_Work order_
Pull out all lines from the listing below in which the word "field" appears.

_Provided data_

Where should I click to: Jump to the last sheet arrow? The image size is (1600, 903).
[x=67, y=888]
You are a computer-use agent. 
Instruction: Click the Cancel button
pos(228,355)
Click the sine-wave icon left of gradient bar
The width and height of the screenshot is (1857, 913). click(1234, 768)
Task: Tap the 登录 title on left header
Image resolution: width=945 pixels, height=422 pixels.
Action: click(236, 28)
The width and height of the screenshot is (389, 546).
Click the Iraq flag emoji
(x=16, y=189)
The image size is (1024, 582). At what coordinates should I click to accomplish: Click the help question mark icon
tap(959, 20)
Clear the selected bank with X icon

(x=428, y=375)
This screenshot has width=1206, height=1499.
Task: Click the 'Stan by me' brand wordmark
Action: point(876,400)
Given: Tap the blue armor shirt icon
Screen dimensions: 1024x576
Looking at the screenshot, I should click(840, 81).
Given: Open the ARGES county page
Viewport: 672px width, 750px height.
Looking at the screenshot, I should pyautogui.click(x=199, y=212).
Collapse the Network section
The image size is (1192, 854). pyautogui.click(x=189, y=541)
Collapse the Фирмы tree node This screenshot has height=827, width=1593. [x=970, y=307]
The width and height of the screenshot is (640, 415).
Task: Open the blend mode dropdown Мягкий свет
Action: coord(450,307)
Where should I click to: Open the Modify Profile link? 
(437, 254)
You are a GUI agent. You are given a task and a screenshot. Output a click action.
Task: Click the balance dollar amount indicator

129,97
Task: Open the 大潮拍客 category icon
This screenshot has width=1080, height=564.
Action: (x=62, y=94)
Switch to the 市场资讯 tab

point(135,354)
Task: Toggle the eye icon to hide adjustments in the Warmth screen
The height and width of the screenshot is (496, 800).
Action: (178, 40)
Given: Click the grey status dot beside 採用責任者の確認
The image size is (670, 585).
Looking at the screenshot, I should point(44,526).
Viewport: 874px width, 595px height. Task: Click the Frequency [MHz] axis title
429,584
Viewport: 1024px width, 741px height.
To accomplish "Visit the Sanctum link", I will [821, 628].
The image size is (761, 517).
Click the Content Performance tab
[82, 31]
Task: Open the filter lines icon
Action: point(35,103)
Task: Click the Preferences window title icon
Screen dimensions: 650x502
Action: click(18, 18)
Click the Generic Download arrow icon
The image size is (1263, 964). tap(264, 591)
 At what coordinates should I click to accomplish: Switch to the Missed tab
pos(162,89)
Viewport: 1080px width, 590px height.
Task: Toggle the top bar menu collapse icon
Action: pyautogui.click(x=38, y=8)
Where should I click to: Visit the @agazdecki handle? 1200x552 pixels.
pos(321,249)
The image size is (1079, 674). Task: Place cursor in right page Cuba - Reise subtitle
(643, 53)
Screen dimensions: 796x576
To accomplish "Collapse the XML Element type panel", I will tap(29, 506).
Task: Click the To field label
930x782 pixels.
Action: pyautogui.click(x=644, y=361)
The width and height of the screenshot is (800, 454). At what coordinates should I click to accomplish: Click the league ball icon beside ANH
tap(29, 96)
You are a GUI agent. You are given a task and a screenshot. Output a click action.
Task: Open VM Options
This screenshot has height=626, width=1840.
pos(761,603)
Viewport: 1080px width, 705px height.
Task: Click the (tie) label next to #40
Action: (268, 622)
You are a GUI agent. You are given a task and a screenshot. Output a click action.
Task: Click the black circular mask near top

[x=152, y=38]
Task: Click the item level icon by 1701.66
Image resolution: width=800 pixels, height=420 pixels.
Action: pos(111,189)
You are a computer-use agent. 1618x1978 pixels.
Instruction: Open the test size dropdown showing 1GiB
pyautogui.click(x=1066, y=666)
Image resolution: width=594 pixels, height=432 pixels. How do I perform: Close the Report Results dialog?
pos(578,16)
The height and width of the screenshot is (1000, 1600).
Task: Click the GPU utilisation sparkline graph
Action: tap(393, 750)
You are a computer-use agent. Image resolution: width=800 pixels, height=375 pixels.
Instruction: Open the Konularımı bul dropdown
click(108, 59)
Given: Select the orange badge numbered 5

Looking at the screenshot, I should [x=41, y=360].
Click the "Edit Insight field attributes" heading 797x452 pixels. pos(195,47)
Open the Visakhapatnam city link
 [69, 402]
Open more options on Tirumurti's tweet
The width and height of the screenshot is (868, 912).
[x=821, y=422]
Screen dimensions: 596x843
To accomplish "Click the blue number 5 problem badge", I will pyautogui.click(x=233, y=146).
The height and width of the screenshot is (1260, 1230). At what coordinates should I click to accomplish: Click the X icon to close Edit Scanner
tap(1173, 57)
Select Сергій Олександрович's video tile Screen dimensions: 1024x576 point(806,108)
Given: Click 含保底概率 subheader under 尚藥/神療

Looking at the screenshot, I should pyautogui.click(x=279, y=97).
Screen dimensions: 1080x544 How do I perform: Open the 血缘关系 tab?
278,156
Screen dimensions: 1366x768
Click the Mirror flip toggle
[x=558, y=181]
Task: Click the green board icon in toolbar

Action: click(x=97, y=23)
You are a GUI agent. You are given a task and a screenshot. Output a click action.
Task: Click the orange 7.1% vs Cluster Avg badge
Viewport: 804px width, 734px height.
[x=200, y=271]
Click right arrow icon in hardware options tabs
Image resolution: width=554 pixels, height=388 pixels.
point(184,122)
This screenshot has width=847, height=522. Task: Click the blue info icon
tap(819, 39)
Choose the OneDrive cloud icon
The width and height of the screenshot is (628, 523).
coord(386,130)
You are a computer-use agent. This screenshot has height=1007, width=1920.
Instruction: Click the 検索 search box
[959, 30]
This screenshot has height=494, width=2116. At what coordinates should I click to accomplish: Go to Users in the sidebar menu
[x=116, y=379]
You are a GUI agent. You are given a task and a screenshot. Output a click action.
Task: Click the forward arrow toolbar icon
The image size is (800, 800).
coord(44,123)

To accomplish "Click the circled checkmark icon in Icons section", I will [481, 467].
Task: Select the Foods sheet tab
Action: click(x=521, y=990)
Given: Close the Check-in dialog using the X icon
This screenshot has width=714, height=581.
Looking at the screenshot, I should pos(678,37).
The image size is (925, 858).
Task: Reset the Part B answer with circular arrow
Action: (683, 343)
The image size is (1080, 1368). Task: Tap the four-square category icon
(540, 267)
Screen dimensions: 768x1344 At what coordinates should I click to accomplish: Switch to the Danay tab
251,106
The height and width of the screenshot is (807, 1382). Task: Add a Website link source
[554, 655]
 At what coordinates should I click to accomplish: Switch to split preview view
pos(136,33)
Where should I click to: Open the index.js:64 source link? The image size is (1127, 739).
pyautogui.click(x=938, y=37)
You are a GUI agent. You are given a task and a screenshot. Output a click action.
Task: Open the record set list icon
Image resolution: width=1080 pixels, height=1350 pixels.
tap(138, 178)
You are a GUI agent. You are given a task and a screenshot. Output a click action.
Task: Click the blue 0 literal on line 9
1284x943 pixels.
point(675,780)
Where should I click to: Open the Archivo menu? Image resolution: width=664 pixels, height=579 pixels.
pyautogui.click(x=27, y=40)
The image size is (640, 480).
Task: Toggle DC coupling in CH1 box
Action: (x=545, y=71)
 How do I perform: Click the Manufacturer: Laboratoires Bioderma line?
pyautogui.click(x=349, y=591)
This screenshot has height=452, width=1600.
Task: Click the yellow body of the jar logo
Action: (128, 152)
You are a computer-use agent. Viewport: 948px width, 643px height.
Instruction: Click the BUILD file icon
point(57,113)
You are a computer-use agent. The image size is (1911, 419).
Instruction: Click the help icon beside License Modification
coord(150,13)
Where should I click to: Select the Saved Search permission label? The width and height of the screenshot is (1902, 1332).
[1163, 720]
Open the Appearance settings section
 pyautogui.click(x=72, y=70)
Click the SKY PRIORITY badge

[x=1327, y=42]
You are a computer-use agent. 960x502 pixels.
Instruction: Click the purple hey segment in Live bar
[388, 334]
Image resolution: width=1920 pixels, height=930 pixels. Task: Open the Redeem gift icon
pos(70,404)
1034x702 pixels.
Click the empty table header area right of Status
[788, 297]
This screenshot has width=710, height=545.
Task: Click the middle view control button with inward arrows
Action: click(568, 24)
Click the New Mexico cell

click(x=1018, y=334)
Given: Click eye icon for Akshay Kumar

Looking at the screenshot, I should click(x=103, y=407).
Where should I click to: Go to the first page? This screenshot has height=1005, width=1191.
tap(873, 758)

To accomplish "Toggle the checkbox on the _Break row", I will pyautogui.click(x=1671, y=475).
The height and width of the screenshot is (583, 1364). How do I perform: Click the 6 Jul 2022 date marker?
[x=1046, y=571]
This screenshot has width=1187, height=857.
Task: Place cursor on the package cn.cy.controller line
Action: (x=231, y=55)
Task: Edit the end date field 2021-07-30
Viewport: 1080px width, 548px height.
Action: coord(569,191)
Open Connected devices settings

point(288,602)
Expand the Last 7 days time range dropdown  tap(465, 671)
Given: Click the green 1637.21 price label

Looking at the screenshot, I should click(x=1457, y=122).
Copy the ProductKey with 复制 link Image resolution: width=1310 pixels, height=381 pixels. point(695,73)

_Task solution_
Task: Click the To field label
Click the "Edit Insight field attributes" heading 797x452 pixels. pos(195,47)
Task: Edit the end date field 2021-07-30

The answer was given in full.